# Start of Excerpted text
# Specialty Brags (New Champion)



## krisk (Oct 11, 2010)

This weekend we went out to the specialty show. Molly was the first one in and was 1st Jr.Puppy Bitch.



















Codie (Molly's Dad) was Reserve Winners Dog the same day.



















Then today (Sunday) in the lovely rain. Snitch (Molly's sister) was 1st Jr.Puppy Bitch (her first time in the ring). This is an older picture of Snitch and she is the only one I don't own or co-own, she is owned by the breeder.










And naked Kenna went Winners Bitch for her finial points, so it is now CHAMPION Edales Wild Thyme!!! (gaiting photo from last year, stacked photo is from last weekend).



















Official photos will be posted as soon as they are recieved.

krisk


----------



## dogfaeries (Feb 22, 2010)

Congratulations!!


----------



## dogfaeries (Feb 22, 2010)

I was thinking about pulling my naked AmBred bitch that is entered in our big show here in OKC in less than three weeks, but now I think I'll go ahead and show her.  Can't win, if you don't show!


----------



## Andaka (Jun 29, 2003)

Congrats on the new champion!


----------



## BUBBAGSD (Jul 16, 2010)

congrats on the new champion


----------



## JakodaCD OA (May 14, 2000)

congrats ! great pics!


----------



## Samba (Apr 23, 2001)

What a weekend! Congrats to all!


----------



## msvette2u (Mar 20, 2006)

Great pics, congrats on all!


----------



## GatorDog (Aug 17, 2011)

Congrats! :congratulations:


----------



## robinhuerta (Apr 21, 2007)

Very happy for you! Congrats!


----------



## krisk (Oct 11, 2010)

Thanks, we almost pulled Kenna (as her usual handler decided not to come up) but her breeder agreed to take her in. So bald Kenna (even more naked then in the pictures above) went in and got the job done so to speak. For best of winners, a young 10 year old junior took her back in and did a splended job with her too.

krisk


----------



## elisabeth_00117 (May 17, 2009)

Congrats!


----------
# End of Excerpted text
# Start of Provided records
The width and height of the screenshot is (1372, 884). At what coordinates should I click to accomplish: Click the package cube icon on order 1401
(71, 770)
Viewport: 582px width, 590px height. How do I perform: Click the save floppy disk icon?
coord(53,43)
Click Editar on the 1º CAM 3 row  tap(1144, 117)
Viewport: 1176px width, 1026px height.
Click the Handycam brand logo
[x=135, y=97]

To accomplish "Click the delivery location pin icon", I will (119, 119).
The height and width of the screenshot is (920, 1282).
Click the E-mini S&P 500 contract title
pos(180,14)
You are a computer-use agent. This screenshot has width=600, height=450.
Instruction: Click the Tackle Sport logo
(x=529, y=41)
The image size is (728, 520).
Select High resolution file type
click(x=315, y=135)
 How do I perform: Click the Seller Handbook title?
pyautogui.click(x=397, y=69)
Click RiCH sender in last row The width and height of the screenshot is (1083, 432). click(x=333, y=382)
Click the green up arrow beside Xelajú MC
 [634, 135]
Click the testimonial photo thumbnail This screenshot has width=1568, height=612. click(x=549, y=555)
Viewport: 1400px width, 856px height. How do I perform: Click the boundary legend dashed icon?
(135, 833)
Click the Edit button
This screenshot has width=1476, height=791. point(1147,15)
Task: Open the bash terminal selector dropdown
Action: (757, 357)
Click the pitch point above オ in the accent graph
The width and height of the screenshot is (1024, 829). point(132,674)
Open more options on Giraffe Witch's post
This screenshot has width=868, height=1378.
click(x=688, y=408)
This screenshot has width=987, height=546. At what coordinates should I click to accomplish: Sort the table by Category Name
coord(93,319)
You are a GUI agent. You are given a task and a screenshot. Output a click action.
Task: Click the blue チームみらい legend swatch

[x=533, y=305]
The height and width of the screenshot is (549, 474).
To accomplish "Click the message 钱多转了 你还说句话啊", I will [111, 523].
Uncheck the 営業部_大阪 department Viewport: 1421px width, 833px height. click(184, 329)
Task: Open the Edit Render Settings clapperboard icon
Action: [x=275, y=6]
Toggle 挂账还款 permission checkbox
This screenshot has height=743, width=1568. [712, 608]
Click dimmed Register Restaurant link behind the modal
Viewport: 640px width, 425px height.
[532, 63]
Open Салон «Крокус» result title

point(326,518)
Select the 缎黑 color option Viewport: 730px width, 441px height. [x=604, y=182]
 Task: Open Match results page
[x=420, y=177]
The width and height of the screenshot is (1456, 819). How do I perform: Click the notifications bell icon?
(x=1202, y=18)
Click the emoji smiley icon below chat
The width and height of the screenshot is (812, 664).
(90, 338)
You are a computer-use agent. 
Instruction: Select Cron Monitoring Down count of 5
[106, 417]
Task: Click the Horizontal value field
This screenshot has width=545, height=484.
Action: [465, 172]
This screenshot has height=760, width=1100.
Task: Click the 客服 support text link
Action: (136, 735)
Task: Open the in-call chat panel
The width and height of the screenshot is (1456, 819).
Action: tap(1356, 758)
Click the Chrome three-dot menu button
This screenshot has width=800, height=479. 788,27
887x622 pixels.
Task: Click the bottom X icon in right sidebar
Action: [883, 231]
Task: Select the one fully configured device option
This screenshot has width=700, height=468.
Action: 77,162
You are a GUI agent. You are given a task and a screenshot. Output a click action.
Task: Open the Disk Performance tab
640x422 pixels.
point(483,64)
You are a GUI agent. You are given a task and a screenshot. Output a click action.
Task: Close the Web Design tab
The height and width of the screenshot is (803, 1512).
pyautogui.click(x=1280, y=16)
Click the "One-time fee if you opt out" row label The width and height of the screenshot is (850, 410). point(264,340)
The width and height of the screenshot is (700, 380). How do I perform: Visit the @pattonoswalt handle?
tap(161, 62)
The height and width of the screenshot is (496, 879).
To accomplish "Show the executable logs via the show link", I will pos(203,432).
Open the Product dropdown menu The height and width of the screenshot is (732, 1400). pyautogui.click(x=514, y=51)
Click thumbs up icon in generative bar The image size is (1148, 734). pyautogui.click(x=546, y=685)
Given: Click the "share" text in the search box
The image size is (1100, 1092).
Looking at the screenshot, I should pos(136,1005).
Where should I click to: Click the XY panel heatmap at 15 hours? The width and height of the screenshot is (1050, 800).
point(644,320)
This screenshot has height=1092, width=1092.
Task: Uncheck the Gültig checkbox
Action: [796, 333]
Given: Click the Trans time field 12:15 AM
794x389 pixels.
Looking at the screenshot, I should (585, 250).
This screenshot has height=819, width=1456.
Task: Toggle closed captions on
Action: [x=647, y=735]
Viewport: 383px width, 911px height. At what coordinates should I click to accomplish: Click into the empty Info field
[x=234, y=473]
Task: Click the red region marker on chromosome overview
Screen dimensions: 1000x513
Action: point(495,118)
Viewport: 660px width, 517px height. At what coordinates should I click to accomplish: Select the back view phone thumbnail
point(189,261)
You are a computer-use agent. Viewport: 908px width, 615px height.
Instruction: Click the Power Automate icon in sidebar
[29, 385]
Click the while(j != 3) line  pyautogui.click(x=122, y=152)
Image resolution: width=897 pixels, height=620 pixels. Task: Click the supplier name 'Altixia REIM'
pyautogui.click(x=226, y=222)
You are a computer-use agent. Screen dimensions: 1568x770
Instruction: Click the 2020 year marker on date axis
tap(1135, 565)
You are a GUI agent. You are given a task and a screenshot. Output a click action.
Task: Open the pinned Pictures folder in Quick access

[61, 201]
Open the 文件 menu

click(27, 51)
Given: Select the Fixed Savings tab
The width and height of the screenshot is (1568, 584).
# End of Provided records
- Problem set -
1: In the specialty show thread, what placing did Codie earn?
2: Retype the stretch of the records from the line containing "Viewport: 582px width, 590px" through the line containing "will [111, 523].".

- Written responses -
1: Reserve Winners Dog

2:
Viewport: 582px width, 590px height. How do I perform: Click the save floppy disk icon?
coord(53,43)
Click Editar on the 1º CAM 3 row  tap(1144, 117)
Viewport: 1176px width, 1026px height.
Click the Handycam brand logo
[x=135, y=97]

To accomplish "Click the delivery location pin icon", I will (119, 119).
The height and width of the screenshot is (920, 1282).
Click the E-mini S&P 500 contract title
pos(180,14)
You are a computer-use agent. This screenshot has width=600, height=450.
Instruction: Click the Tackle Sport logo
(x=529, y=41)
The image size is (728, 520).
Select High resolution file type
click(x=315, y=135)
 How do I perform: Click the Seller Handbook title?
pyautogui.click(x=397, y=69)
Click RiCH sender in last row The width and height of the screenshot is (1083, 432). click(x=333, y=382)
Click the green up arrow beside Xelajú MC
 [634, 135]
Click the testimonial photo thumbnail This screenshot has width=1568, height=612. click(x=549, y=555)
Viewport: 1400px width, 856px height. How do I perform: Click the boundary legend dashed icon?
(135, 833)
Click the Edit button
This screenshot has width=1476, height=791. point(1147,15)
Task: Open the bash terminal selector dropdown
Action: (757, 357)
Click the pitch point above オ in the accent graph
The width and height of the screenshot is (1024, 829). point(132,674)
Open more options on Giraffe Witch's post
This screenshot has width=868, height=1378.
click(x=688, y=408)
This screenshot has width=987, height=546. At what coordinates should I click to accomplish: Sort the table by Category Name
coord(93,319)
You are a GUI agent. You are given a task and a screenshot. Output a click action.
Task: Click the blue チームみらい legend swatch

[x=533, y=305]
The height and width of the screenshot is (549, 474).
To accomplish "Click the message 钱多转了 你还说句话啊", I will [111, 523].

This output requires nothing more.